▶ _DOCUMENT EXTRACT_
The Power of Selective Storytelling: Avoiding the Dark
The worst was the smell, and the unidentifiable, chunky slime.
I have this profound childhood memory of walking with my grandfather on the farm, when we found an ewe lying on the ground, on one of those broad granite boulders surfacing from the grass. It was almost evening. She was groaning and struggling, clearly in labour and in considerable pain. My grandfather knelt down to examine her and I tried to calm the poor animal by holding her head and covering her eyes. I must have been about ten years old, maybe a bit younger.
We found that she was battling to give birth to twins, both of them dead. The first one, gently freed by my grandfather, had cream-coloured short wool and was covered in a thin, bloody film, and it looked like it was asleep. I remember that face, scrunched up but perfect in its smallness. The second lamb had been dead for longer, it was half decayed already and came apart in my grandfather’s hands. The smell was horrible. I remember thinking that the least I could do to honour this creature’s suffering, was to endure the nauseating smell unflinchingly. I remember how black the blood looked, lumpy bits of bloody tissue and pale limbs wrapped in slime. And I remember feeling a great sadness for something that could never be, never become.
That must have been the first significant encounter with the gruesomeness of death in my life, although I had seen dead and dying animals before – pets that had died or been run over by cars, and slaughtered animals of course – and the concept of death, animal and human, had always been part of my world in stories, as far as I can think back. But this was different. I was filled with a kind of awe at the power of life and death and their cycles. I intuitively understood, perhaps at that very moment, that life will give and take, that resistance is a waste of energy, and that one way of finding contentment is to surrender to this power and willingly accept its gifts and bear its losses with a kind of earnest grace. I have been able to deal with loss in my life so far, experiencing a type of unhurried grief while knowing that it must be part of the human experience.
The stories I have been telling about the farm I grew up on, specifically in light of our upcoming exhibition there, are stories of springtime and wildflowers, of imaginative childhood games, running barefoot, more summer fruit than anyone could ever stomach, stories of grape harvests and eating watermelon and horse-riding and achingly beautiful landscapes. “What an idyllic childhood you must have had!” people say to me, sometimes with an accusing undertone in their voices.

▶ _SUPPLIED INFORMATION_
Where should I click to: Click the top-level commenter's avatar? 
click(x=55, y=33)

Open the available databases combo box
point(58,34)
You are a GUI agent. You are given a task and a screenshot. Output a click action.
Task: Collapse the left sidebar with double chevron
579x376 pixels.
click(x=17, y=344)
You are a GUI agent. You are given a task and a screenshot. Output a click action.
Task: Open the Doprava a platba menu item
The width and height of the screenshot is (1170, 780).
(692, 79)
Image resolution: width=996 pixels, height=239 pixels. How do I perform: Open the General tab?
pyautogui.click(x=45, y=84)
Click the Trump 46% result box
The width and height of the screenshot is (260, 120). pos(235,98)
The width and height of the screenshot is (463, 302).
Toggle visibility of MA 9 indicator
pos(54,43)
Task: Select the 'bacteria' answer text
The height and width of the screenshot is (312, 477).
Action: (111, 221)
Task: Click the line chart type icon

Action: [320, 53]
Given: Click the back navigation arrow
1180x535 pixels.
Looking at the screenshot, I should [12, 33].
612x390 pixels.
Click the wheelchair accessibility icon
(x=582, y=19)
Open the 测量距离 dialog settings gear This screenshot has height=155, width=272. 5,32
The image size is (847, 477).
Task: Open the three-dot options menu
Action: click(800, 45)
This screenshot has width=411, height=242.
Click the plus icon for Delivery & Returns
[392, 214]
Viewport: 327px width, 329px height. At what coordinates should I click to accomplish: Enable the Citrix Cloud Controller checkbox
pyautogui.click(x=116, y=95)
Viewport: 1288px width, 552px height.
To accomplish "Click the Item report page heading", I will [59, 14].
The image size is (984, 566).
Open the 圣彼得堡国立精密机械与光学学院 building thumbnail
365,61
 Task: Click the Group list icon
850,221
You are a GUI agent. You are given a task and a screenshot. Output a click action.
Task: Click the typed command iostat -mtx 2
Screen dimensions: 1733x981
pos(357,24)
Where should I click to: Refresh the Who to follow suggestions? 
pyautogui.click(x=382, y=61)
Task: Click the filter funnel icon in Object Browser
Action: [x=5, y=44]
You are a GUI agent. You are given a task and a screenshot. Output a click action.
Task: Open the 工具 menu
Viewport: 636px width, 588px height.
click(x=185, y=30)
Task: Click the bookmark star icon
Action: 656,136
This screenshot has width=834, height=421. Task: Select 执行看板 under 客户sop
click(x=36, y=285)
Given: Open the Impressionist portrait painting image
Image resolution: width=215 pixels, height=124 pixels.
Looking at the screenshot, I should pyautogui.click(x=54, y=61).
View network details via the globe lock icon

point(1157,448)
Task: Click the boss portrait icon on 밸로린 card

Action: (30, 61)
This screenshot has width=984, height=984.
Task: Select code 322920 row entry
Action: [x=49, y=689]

▶ _EXERCISE BRIEF_
Write the next part of the farm-childhood essay on selective storytelling, starting right after the sentence that ends "sometimes with an accusing undertone in their voices."

▶ _RESPONSE AREA_
But it isn’t the only truth. Sometimes I tend to display the brightest of memories like polished pebbles in a row. We are all sentimental beings. Perhaps it’s true that I am guilty of hiding dark moments in dark imaginary closets. I have been thinking about this lately, and I am most certainly guilty of selective storytelling, illuminating the positive aspects of a narrative to gather strength and positive energy. And perhaps I’m guilty of accidentally ignoring darker aspects in an attempt to stay optimistic and joyful. Maybe there are emotions I am not yet able to articulate, but I think I should try. It’s also true that I often don’t judge experiences as “good” or “bad” immediately; I simply try to live them, which isn’t an easy notion to convey in a world that constantly judges and pressures to be better and shinier every day.
I want to try and be more mindful of all kinds of events and viewpoints in my storytelling. Stories are nothing but fragments, chained together by time, often in archetypal patterns that move us precisely because they are timeless and universal. In my mind, there is no such thing as “the whole story” or “the only correct version” of a story, but I want to be more articulate, delve deeper and explore darker fragments and memories that may be painful to write and read about, alongside the bright stories that buoy us up.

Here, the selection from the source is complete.